### Task goal
A single stretch of the material below is to be transcribed exactly, starting at the line with "Read More... (12, 1718)" and ending after the line with "Mes del niño 2021 (39, 1149)".

### Records to use

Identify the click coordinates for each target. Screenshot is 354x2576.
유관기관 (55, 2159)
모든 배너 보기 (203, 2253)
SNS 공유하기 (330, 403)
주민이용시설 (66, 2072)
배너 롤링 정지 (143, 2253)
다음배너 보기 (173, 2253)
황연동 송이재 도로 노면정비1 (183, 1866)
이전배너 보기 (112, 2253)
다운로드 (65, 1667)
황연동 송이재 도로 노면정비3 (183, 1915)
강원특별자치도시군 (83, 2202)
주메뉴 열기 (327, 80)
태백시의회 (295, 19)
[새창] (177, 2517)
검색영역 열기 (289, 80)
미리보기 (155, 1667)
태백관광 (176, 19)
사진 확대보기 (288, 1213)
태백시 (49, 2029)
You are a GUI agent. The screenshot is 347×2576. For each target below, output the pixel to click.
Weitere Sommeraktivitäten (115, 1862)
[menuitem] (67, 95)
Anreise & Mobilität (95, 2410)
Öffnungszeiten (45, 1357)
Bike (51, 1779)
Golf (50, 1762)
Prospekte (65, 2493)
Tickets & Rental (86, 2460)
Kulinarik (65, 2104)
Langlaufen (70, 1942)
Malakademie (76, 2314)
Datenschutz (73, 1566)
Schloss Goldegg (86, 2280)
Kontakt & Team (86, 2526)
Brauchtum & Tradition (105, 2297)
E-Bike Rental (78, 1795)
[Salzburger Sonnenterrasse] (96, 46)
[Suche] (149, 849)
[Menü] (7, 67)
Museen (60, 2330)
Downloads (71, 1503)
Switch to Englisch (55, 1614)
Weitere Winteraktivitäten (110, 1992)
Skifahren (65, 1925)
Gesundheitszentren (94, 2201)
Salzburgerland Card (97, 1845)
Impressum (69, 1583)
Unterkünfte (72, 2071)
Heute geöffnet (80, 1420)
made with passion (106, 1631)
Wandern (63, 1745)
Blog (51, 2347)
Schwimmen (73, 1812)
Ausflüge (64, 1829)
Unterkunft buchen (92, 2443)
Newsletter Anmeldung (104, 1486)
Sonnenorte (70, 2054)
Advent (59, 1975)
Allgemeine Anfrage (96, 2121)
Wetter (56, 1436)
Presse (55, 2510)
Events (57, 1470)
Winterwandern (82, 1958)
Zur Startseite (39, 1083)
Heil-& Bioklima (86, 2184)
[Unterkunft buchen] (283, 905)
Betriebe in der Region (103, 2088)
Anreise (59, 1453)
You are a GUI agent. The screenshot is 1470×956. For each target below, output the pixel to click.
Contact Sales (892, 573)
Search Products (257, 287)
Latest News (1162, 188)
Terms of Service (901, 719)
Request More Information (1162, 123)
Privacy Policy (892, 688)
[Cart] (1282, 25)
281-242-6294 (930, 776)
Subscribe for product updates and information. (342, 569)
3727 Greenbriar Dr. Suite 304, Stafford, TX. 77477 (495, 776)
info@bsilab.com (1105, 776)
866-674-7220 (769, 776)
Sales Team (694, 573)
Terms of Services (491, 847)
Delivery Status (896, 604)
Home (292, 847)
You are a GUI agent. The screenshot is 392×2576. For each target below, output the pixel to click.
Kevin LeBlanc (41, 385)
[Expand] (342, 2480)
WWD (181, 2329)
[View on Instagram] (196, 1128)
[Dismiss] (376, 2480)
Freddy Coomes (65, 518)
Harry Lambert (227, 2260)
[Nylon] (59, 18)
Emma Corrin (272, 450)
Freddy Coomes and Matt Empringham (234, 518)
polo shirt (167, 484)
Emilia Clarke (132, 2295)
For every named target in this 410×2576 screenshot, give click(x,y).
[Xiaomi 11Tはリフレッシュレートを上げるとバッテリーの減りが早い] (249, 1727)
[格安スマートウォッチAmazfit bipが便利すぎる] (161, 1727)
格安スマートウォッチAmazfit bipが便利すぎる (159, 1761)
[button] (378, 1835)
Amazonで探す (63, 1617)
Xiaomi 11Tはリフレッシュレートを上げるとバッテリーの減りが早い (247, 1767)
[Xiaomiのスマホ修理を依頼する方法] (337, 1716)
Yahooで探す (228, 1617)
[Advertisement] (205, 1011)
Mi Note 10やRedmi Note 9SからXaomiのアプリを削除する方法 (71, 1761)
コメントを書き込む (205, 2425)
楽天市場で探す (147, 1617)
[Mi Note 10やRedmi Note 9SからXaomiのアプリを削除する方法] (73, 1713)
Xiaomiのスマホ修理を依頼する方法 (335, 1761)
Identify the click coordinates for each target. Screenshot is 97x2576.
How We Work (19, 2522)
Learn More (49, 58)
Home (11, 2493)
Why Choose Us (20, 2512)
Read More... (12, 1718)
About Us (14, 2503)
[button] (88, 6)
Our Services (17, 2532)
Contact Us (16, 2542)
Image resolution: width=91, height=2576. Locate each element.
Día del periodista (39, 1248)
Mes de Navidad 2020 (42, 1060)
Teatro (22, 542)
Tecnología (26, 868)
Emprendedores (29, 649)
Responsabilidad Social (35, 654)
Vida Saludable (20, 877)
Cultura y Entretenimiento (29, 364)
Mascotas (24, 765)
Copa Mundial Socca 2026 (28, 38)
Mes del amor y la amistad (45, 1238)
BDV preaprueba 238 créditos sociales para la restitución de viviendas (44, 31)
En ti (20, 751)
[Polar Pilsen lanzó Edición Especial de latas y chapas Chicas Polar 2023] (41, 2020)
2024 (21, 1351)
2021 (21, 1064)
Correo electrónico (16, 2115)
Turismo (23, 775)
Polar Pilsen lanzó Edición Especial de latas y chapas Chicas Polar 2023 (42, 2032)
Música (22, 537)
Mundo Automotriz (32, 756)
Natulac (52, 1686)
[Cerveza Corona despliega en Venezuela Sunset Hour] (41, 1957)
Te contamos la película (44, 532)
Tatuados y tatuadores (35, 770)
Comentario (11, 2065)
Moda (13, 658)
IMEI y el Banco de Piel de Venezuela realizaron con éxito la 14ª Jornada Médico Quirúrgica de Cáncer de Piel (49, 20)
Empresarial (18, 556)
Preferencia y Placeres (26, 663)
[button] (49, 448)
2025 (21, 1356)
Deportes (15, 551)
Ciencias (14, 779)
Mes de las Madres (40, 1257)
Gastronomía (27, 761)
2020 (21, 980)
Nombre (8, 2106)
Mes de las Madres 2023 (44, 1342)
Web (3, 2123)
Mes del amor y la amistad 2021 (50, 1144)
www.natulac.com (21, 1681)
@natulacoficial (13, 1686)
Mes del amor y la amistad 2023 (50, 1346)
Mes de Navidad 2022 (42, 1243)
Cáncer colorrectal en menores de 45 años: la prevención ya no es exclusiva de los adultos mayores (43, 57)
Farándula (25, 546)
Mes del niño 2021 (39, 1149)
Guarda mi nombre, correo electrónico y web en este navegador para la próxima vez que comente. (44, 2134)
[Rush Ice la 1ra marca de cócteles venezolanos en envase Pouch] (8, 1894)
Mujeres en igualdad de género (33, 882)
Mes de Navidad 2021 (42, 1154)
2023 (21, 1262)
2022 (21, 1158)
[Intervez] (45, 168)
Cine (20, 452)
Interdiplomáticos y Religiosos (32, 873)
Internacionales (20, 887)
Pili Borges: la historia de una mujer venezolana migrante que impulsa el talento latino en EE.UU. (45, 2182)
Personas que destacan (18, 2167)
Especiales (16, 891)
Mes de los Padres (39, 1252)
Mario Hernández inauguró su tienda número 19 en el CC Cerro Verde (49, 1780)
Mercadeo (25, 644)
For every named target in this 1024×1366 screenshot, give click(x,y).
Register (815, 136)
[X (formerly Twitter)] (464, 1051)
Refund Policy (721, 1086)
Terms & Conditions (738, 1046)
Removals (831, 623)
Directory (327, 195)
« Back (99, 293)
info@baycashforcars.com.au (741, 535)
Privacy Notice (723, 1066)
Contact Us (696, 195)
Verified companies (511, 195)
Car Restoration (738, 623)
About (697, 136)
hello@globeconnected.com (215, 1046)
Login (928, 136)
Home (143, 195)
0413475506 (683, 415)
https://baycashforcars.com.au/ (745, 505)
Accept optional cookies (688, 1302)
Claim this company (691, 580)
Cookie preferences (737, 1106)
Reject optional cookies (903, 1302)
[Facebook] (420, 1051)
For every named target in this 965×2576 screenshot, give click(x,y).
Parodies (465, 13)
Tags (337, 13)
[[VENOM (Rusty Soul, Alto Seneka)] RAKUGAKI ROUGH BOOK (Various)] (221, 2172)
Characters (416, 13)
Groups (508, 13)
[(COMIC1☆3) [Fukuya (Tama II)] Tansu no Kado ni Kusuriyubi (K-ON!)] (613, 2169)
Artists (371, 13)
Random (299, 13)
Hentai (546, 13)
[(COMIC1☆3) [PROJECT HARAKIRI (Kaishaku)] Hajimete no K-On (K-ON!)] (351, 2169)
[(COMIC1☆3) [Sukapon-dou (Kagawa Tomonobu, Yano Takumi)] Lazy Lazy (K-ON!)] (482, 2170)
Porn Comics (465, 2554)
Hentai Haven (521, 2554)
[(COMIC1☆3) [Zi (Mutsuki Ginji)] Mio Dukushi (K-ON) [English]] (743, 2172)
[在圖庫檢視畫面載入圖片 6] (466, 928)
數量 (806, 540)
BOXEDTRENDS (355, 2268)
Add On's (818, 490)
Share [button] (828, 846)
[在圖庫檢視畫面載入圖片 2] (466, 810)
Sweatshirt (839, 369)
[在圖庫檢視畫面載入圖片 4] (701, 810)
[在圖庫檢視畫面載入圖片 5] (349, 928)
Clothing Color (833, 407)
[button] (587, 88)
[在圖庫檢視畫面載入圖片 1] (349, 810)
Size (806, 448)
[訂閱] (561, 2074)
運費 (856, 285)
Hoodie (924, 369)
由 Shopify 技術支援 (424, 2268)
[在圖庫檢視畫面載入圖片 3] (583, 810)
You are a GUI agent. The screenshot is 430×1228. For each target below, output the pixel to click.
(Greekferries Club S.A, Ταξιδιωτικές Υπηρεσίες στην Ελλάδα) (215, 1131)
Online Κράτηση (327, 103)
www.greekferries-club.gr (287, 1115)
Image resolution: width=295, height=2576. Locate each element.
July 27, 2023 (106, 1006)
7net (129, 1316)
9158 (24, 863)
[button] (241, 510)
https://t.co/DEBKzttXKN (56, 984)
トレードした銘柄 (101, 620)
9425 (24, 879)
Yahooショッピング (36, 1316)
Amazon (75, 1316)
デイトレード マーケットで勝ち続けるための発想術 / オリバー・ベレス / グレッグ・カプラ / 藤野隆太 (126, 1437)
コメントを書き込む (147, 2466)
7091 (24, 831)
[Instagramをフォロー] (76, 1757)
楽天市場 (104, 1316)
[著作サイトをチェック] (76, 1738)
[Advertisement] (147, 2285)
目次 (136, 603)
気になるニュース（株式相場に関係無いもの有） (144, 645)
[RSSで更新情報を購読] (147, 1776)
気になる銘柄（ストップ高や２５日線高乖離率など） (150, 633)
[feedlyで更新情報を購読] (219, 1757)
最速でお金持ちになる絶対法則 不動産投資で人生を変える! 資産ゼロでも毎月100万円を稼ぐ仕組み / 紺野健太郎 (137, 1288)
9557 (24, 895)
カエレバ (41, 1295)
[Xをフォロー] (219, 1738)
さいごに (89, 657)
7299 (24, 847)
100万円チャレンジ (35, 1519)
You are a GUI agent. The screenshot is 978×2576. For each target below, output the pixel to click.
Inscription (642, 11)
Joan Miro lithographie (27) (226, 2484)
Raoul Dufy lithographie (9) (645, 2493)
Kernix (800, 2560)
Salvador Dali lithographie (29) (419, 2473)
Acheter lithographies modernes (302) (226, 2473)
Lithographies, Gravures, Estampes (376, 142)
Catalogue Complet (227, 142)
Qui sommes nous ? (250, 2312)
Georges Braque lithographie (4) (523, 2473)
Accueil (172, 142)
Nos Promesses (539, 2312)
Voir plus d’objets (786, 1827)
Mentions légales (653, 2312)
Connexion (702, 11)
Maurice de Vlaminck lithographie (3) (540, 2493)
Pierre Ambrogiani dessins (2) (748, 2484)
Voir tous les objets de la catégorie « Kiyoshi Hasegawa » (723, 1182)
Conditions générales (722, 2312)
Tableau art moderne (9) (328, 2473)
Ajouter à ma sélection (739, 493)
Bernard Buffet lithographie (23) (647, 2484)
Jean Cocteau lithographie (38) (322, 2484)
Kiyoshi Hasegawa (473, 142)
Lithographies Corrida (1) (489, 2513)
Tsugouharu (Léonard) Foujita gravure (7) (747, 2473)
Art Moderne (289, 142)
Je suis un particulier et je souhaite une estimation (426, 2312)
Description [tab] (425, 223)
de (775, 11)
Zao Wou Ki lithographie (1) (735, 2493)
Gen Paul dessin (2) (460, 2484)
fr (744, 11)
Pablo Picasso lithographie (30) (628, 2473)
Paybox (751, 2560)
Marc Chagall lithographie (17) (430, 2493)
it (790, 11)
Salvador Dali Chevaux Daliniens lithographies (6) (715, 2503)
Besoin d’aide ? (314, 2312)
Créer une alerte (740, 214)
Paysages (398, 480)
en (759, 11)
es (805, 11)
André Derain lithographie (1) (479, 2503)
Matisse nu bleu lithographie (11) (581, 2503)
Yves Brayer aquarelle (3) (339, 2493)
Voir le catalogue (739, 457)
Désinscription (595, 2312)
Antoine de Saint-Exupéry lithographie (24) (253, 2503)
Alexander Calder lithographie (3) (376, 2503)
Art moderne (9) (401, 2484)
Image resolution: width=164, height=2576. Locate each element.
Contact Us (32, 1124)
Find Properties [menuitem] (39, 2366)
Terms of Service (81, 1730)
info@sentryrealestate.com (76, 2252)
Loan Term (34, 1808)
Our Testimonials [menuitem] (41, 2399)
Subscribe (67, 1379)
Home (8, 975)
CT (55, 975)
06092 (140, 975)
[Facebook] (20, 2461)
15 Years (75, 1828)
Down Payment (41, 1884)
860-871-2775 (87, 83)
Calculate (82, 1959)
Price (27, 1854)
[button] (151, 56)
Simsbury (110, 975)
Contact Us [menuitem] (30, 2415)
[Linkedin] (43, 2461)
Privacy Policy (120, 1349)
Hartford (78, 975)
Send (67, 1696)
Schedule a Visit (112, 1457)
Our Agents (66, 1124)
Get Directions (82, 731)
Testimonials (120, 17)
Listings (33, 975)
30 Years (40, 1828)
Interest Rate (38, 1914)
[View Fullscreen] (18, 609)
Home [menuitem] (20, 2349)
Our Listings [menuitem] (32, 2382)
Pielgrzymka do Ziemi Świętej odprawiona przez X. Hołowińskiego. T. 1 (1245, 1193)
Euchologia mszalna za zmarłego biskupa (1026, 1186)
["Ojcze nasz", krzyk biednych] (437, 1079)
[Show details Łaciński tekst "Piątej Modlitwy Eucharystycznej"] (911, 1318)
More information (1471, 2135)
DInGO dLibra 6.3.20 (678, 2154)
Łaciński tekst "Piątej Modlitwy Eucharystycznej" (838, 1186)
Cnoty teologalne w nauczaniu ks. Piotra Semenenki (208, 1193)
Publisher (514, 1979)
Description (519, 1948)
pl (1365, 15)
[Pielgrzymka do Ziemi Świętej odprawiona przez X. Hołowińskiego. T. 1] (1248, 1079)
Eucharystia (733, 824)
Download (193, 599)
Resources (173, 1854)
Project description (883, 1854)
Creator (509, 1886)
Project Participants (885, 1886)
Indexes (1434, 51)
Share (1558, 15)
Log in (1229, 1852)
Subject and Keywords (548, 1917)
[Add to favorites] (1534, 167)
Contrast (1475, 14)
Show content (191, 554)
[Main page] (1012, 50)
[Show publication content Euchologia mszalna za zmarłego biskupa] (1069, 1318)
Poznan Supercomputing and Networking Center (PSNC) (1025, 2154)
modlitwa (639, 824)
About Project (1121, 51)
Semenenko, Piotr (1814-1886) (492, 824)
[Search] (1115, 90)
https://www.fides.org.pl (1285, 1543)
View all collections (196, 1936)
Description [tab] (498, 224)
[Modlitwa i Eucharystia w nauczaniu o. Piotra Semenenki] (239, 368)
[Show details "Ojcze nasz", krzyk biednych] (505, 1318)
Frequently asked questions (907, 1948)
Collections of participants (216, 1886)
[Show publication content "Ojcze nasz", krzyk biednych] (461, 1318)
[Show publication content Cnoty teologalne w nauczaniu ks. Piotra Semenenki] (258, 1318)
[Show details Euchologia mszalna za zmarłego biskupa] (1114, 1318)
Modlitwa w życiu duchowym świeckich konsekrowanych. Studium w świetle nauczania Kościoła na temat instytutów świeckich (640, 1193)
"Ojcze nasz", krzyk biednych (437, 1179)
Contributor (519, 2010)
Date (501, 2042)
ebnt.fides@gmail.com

### Task result
Read More... (12, 1718)
About Us (14, 2503)
[button] (88, 6)
Our Services (17, 2532)
Contact Us (16, 2542)
Image resolution: width=91, height=2576. Locate each element.
Día del periodista (39, 1248)
Mes de Navidad 2020 (42, 1060)
Teatro (22, 542)
Tecnología (26, 868)
Emprendedores (29, 649)
Responsabilidad Social (35, 654)
Vida Saludable (20, 877)
Cultura y Entretenimiento (29, 364)
Mascotas (24, 765)
Copa Mundial Socca 2026 (28, 38)
Mes del amor y la amistad (45, 1238)
BDV preaprueba 238 créditos sociales para la restitución de viviendas (44, 31)
En ti (20, 751)
[Polar Pilsen lanzó Edición Especial de latas y chapas Chicas Polar 2023] (41, 2020)
2024 (21, 1351)
2021 (21, 1064)
Correo electrónico (16, 2115)
Turismo (23, 775)
Polar Pilsen lanzó Edición Especial de latas y chapas Chicas Polar 2023 (42, 2032)
Música (22, 537)
Mundo Automotriz (32, 756)
Natulac (52, 1686)
[Cerveza Corona despliega en Venezuela Sunset Hour] (41, 1957)
Te contamos la película (44, 532)
Tatuados y tatuadores (35, 770)
Comentario (11, 2065)
Moda (13, 658)
IMEI y el Banco de Piel de Venezuela realizaron con éxito la 14ª Jornada Médico Quirúrgica de Cáncer de Piel (49, 20)
Empresarial (18, 556)
Preferencia y Placeres (26, 663)
[button] (49, 448)
2025 (21, 1356)
Deportes (15, 551)
Ciencias (14, 779)
Mes de las Madres (40, 1257)
Gastronomía (27, 761)
2020 (21, 980)
Nombre (8, 2106)
Mes de las Madres 2023 (44, 1342)
Web (3, 2123)
Mes del amor y la amistad 2021 (50, 1144)
www.natulac.com (21, 1681)
@natulacoficial (13, 1686)
Mes del amor y la amistad 2023 (50, 1346)
Mes de Navidad 2022 (42, 1243)
Cáncer colorrectal en menores de 45 años: la prevención ya no es exclusiva de los adultos mayores (43, 57)
Farándula (25, 546)
Mes del niño 2021 (39, 1149)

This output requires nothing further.